ACTIVITY - Copy nothing from the entries below except the lines from the one containing "Sapphire Concentrated Portfolio (208, 2176)" through the one containing "Subscribe (232, 5)", and copy those exactly.

RECORDS -
################
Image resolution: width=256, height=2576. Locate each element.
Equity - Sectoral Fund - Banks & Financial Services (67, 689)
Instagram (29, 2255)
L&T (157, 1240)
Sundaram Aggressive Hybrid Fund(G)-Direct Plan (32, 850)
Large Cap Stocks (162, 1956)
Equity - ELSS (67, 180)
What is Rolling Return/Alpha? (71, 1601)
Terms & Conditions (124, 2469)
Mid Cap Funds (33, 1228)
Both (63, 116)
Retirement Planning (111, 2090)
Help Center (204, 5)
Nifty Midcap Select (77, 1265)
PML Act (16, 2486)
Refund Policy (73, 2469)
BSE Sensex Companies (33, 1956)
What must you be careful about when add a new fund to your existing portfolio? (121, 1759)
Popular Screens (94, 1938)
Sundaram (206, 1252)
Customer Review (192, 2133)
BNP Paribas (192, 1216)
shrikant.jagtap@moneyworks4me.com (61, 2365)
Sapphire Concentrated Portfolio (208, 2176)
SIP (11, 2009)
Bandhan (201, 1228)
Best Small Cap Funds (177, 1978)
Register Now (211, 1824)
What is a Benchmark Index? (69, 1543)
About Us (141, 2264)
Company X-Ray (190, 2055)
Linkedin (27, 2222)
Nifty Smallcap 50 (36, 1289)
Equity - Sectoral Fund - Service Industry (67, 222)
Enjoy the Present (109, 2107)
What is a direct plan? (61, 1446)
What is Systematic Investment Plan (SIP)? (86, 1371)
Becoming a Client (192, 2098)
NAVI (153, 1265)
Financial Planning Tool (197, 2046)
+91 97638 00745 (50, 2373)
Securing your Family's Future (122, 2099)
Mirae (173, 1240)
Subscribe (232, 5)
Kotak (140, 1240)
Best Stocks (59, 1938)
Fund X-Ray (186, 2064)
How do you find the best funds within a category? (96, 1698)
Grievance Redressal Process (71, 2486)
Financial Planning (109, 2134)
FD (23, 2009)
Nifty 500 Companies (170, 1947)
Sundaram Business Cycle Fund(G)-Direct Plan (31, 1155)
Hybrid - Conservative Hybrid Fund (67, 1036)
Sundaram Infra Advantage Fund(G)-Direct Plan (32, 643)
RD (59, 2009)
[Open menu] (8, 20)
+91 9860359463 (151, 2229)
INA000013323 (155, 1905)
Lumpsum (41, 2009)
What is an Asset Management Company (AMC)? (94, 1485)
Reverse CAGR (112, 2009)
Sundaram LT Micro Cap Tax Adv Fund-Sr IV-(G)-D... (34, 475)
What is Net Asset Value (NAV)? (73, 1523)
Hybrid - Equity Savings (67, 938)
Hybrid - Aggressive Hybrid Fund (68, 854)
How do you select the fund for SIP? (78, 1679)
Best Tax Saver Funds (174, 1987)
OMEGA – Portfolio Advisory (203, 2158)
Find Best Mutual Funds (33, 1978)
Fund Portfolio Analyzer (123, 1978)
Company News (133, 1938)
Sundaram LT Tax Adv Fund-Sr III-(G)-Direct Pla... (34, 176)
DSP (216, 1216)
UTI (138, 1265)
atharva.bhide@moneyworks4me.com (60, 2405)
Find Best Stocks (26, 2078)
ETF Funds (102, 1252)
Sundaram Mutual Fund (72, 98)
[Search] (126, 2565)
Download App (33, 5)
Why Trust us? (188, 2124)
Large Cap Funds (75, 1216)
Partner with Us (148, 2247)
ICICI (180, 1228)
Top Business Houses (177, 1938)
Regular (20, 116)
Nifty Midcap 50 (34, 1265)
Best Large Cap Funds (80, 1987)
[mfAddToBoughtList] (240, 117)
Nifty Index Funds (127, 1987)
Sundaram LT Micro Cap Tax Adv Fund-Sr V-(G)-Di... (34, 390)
################
SOLUTION FOR THIS EXERCISE -
Sapphire Concentrated Portfolio (208, 2176)
SIP (11, 2009)
Bandhan (201, 1228)
Best Small Cap Funds (177, 1978)
Register Now (211, 1824)
What is a Benchmark Index? (69, 1543)
About Us (141, 2264)
Company X-Ray (190, 2055)
Linkedin (27, 2222)
Nifty Smallcap 50 (36, 1289)
Equity - Sectoral Fund - Service Industry (67, 222)
Enjoy the Present (109, 2107)
What is a direct plan? (61, 1446)
What is Systematic Investment Plan (SIP)? (86, 1371)
Becoming a Client (192, 2098)
NAVI (153, 1265)
Financial Planning Tool (197, 2046)
+91 97638 00745 (50, 2373)
Securing your Family's Future (122, 2099)
Mirae (173, 1240)
Subscribe (232, 5)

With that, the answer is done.